§ Work order
Each line with the string "علیه" is to be copied from the records below.

———

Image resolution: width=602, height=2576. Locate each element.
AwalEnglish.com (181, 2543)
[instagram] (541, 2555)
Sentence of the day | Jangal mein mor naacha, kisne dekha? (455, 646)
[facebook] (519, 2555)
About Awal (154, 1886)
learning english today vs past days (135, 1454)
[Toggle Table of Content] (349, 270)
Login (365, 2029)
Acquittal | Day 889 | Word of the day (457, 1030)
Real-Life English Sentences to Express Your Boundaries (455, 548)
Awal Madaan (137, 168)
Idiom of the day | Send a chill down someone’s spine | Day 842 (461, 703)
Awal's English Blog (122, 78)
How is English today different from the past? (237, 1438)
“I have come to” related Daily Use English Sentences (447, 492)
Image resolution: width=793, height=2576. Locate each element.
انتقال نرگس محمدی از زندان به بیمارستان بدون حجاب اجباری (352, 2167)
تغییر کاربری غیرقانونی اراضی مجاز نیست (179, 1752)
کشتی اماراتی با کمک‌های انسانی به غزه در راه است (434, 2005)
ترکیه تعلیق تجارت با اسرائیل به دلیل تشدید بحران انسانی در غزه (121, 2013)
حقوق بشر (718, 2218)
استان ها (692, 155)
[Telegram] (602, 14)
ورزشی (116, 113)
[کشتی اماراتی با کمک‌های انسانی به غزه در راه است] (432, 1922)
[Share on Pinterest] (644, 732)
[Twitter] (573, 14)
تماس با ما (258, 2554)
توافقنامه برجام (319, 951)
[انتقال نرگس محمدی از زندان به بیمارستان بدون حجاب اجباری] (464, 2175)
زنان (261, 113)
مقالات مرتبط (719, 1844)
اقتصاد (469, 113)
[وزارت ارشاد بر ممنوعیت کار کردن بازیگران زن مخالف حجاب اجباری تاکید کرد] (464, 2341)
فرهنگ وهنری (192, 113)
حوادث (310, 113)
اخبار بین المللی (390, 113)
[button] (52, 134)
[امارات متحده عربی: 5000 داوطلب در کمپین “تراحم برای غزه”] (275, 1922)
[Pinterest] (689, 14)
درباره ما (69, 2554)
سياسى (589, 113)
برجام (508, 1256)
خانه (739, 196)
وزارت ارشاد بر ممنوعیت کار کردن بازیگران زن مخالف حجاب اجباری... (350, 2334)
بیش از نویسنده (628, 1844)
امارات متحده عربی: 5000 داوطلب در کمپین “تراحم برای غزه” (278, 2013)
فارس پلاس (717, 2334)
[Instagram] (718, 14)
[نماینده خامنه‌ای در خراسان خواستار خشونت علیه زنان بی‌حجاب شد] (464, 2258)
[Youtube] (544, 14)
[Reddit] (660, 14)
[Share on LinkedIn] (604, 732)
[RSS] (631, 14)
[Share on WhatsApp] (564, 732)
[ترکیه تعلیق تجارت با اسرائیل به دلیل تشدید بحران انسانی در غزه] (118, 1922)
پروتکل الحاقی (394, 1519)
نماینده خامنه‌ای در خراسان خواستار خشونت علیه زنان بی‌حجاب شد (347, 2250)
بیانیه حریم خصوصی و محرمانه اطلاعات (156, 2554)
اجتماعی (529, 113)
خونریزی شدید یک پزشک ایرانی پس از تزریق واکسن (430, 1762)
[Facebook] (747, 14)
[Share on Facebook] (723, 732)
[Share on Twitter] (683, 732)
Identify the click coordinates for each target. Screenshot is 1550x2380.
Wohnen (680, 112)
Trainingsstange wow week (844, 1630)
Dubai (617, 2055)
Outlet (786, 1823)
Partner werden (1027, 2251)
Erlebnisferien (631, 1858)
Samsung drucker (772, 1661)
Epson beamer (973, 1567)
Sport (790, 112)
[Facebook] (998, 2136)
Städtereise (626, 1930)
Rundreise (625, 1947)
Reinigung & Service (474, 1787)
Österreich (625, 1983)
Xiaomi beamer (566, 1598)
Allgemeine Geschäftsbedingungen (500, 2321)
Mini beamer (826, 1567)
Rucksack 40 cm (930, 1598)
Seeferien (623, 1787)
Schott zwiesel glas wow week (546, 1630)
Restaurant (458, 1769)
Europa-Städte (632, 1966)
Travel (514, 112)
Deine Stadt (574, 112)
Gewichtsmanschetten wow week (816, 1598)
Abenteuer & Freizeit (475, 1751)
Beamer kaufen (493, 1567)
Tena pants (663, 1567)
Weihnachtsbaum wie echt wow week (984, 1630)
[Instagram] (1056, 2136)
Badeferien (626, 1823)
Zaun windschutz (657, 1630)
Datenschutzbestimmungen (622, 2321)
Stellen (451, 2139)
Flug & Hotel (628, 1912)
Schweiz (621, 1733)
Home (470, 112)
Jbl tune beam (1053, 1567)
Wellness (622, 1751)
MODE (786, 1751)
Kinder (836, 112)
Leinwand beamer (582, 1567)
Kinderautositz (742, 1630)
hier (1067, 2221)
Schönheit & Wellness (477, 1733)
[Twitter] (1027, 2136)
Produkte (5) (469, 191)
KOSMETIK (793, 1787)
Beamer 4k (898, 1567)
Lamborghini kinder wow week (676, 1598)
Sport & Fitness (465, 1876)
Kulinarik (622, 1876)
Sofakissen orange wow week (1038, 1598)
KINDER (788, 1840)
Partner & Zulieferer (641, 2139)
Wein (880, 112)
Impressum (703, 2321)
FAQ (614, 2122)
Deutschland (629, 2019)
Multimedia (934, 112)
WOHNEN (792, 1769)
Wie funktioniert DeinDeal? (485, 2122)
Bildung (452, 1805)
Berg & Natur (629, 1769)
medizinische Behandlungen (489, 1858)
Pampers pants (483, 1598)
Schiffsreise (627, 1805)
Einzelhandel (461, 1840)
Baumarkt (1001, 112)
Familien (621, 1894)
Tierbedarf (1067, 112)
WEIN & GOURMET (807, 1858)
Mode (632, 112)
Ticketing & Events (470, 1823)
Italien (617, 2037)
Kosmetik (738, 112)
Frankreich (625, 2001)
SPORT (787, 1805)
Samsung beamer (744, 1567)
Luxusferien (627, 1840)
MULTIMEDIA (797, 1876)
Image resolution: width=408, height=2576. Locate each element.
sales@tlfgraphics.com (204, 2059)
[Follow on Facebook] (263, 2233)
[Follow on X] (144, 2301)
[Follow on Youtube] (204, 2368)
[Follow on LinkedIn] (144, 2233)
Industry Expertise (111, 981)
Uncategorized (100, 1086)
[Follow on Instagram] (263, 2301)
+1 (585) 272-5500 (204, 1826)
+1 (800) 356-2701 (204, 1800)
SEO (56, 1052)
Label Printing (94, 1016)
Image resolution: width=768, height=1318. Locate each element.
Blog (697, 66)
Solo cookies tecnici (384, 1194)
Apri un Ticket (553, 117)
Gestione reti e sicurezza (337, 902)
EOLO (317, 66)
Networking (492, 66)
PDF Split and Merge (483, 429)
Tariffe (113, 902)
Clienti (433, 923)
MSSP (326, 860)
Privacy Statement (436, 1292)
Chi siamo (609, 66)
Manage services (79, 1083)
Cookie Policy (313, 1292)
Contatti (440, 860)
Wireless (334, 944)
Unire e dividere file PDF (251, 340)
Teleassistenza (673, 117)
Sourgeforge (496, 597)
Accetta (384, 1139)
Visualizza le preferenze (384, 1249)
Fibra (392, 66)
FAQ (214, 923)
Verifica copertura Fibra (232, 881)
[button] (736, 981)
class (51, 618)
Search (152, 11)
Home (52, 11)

———

§ Task answer
[نماینده خامنه‌ای در خراسان خواستار خشونت علیه زنان بی‌حجاب شد] (464, 2258)
نماینده خامنه‌ای در خراسان خواستار خشونت علیه زنان بی‌حجاب شد (347, 2250)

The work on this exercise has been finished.